------ Material provided

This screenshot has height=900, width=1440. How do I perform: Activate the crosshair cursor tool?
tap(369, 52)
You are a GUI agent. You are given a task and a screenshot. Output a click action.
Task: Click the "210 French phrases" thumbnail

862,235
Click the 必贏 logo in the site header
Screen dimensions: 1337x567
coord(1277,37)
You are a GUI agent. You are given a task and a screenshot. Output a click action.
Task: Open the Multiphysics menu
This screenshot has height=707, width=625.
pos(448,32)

------------
------ Material provided

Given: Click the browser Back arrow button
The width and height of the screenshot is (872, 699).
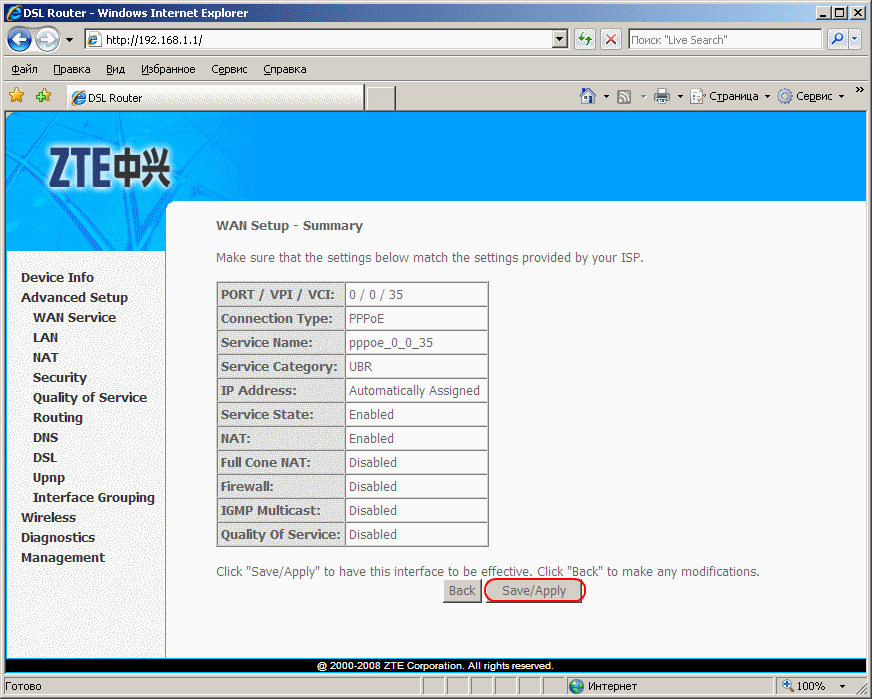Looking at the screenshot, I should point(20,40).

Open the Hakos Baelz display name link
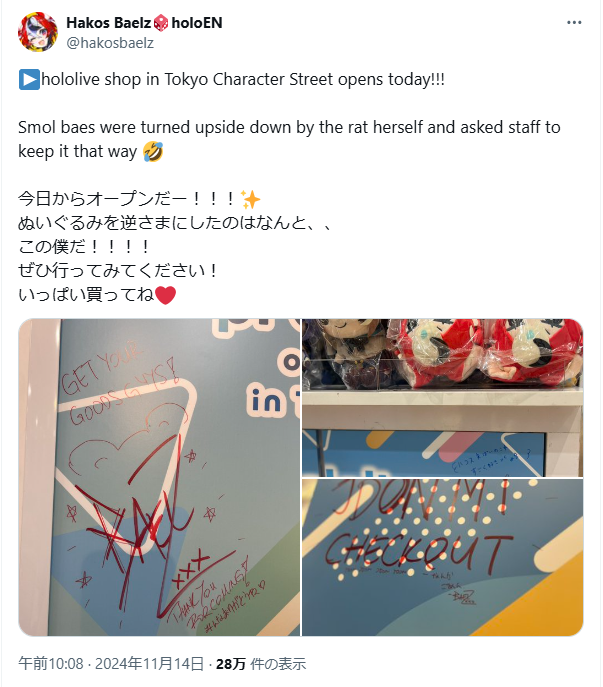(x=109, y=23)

------------
------ Material provided

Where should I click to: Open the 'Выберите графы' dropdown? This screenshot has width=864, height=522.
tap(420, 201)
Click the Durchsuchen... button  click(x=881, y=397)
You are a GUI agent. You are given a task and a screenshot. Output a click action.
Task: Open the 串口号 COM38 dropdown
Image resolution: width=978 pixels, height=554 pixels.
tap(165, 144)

------------

**Work instructions:**
Read through the lines above and collect those that contain the string "button".

**Answer for this exercise:**
Given: Click the browser Back arrow button
Click the Durchsuchen... button  click(x=881, y=397)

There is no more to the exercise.